Gluten Free | Low GI | Low Carb | Grain Free
|Cauliflower||1 in number, medium size||<10||Negligible|
|Capsicum (red and yellow)||1 in number each, diced||<50||Low|
|Onion||1 in number, diced||<10||Negligible|
|Green Chilies||2 in number, silted||<20||Very Low|
|Garlic Cloves (optional)||2-3 in number, chopped finely||<20||Very Low|
|Non filtered oil||2 Tbsp.||0||Nil|
|Salt (Pink:Regular)||As per taste (1:1)||0||Nil|
|Pepper||As per taste||0||Nil|
|Fresh Cheese||2/3 cubes grated or diced||0||Nil|
|Gond (Gum Katera/Gundar)||1 Tsp.||0||Nil|
|Salt & Pepper||To Taste||0||Nil|
|Herbs of your choice||1-2 Tsp.||<10||Negligible|
Note: All ingredients used should be organic, free from pesticides and Non-GMO.

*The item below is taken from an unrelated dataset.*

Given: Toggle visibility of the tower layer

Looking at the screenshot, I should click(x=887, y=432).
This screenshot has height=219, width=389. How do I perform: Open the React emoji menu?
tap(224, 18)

- Cut the cauliflower into florets and boil in salt water.
- Heat oil and splutter the gundar in it till it swells and becomes cream in colour. Remove in a plate and keep aside.
- Add butter to the pan along with the remaining oil and add chopped garlic, green chillies, onions, capsicum and mushrooms. Cook till mushrooms are cooked and slightly golden on the edges.
- Mix all the veggies in a bake dish and keep aside.
- In a saucepan heat cream, coconut milk and cheese till the cheese is melted and the mixture begins to soft boil a bit.
- Add the fried gundar (for thickening) and continue to simmer till the gundar is completely dissolved.
- Add salt pepper and herbs of your choice. Remove the sauce from the stove and pour over the veggies in the baking dish.
- Optional – Bake for not more than 10-15 minutes till the sauce is slightly firmer and browning, in a pre-heated oven at 100 degrees Celsius.